The algorithm for this step should often produce routes that are significantly longer than the shortest route from start to goal. For the details, see Section 3.3, “Generating the solution route”.

2. Run Kruskal's algorithm to break other walls randomly until all cells are in the same set.

### 3.3. Generating the solution route

The geometry of the maze is straightforward. We define cell positions as tuple (row, column) where horizontal rows are numbered starting at 0 with the top row, and vertical columns are numbered starting at 0 with the left-hand row.

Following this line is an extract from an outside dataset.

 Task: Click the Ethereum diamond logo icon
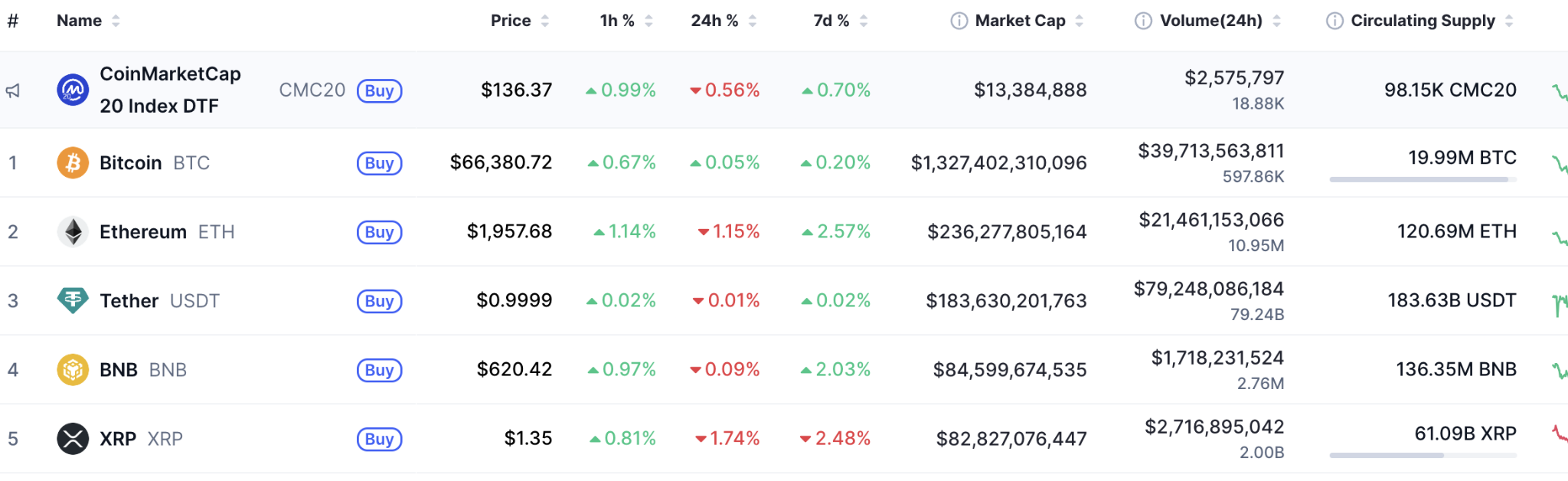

In Python terms, the solution route is represented as an instance of class `Path` containing a sequence of (row, column) tuples. There are only four legal moves from a given cell: up, down, left, and right.

The author's first attempt at a route generation algorithm was flawed. It sometimes produced satisfyingly long routes, but in other cases the compute time was prohibitive. In practical terms, it looked like it was in a hard loop.

The flawed algorithm:

1. If the last cell of the path is the goal cell, we are done.

2. To extend the path, we need to add a new cell that is an immediate neighbor of the last cell in the path. If the last cell has any neighbors that are not already part of the path, add to the path one of those neighbors, randomly chosen, and recursively extend the path until we either reach the goal or reach a cell that has no neighbors not already part of the path.

The problem with this approach is that when there is no route from the end of the current path to the goal cell, the program can waste astronomical amounts of time backtracking, especially when there are thousands of cells.

The solution to this problem is to add one rule to the above algorithm: never add a new cell to the path unless there is a route from that new cell to the goal cell that does not use any cell already in the path.

The serendipitous result of this improvement is that the path often wanders into nearly closed areas of the maze, but never enters a closed area unless there is a way to get out of it. As currently constituted, the program generates 100×100 mazes in well under a minute.